* ЗАДАЧИ ДЛЯ РАБОТЫ *
A. Перечислите всех людей, упомянутых по имени или фамилии в отрывке о «южном мифе».
B. Перепишите из отрывка о «южном мифе» фрагмент, начиная со слов «Итак, что же» и заканчивая словами «наибольший прирост смысла.».

* ВЫБРАННЫЙ ОТРЫВОК *
● ● ● ●
Твен не случайно говорит о «мнимой цивилизации», ибо все сказанное выше о Юге в большой степени является мифом. Например, историк У. Дж. Кэш указывает, что на деле никакой «аристократии» в обычном понимании этого слова на Юге не было; ее появлением Юг обязан необходимости противопоставить себя Северу.68 Миф этот уже совершенно сложился к Гражданской войне и являлся предметом непоколебимой веры каждого шедшего воевать южанина. Таким образом, отличие «южного мифа» от «вальтерскоттовского» состоит в том, что возрождение последнего сэром Вальтером относится к периоду спустя века после описываемых им «нравов» и событий, между тем как содержание и функционирование «южного мифа» одновременны.

Возможно, еще одной причиной негодования Марка Твена было то, что сам Скотт прекрасно знал, что работает с мифом, с «мнимой цивилизацией». В An Essay On Romance он указывает на уже произведенное историками смешение мифа и «реальной» истории: «Рыцари из романов столь полно отождествились с рыцарями из реальной истории, что серьезные историки полагают их деяния иллюстрациями - и буквальным соответствием - реальным событиям, о которых они повествуют».69 Надо отметить в связи с этим, что самому Скотту принадлежит важное место в том сдвиге в философском понимании истории, который произошел на рубеже XVIII-XIX, и «романы уэверлевского цикла... играют существенную роль в возникновении современной историографии как таковой».70

Итак, что же Фолкнер берет из «реальной истории» - прошлого Юга? Во-первых, это зафиксированные историографией события, центральное из которых - Гражданская война 1861-1865 гг. Исторический материал (имена, даты, сражения) в тексте представляет собой значимые культурные отсылки, составляющие историческое «обрамление» вымышленному романному миру. Во-вторых, что важнее, Фолкнер использует уже присутствующий в реальной истории «южный миф» - набор социальных, исторических, нравственных и других стереотипов, конвенций, и именно эта часть «исторического» в его романах даёт наибольший прирост смысла.
● ● ● ●
* ПРЕДСТАВЛЕННЫЕ ДАННЫЕ *

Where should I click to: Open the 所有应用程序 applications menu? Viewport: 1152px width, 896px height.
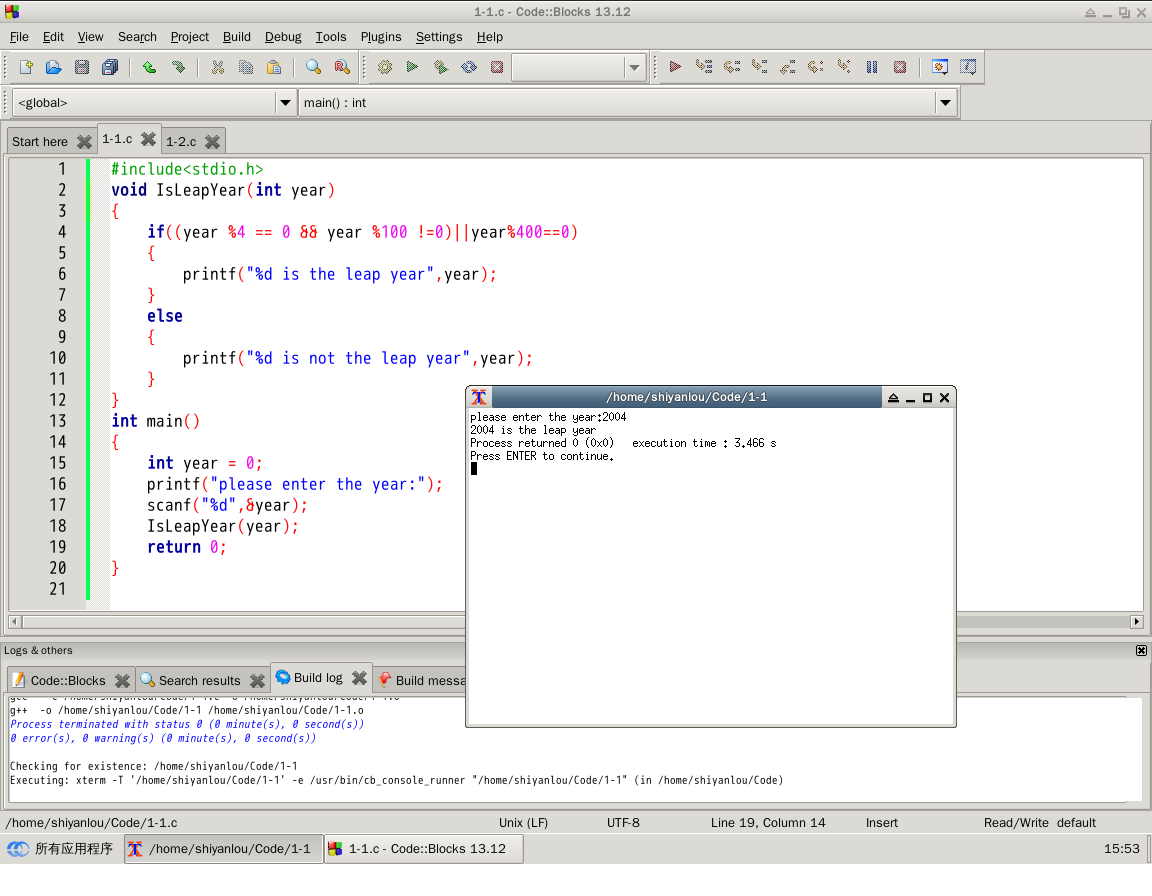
● ● ● ●
* ОТВЕТЫ К ЗАДАНИЯМ *
A. Марк Твен, У. Дж. Кэш, Вальтер Скотт, Фолкнер.

B.
Итак, что же Фолкнер берет из «реальной истории» - прошлого Юга? Во-первых, это зафиксированные историографией события, центральное из которых - Гражданская война 1861-1865 гг. Исторический материал (имена, даты, сражения) в тексте представляет собой значимые культурные отсылки, составляющие историческое «обрамление» вымышленному романному миру. Во-вторых, что важнее, Фолкнер использует уже присутствующий в реальной истории «южный миф» - набор социальных, исторических, нравственных и других стереотипов, конвенций, и именно эта часть «исторического» в его романах даёт наибольший прирост смысла.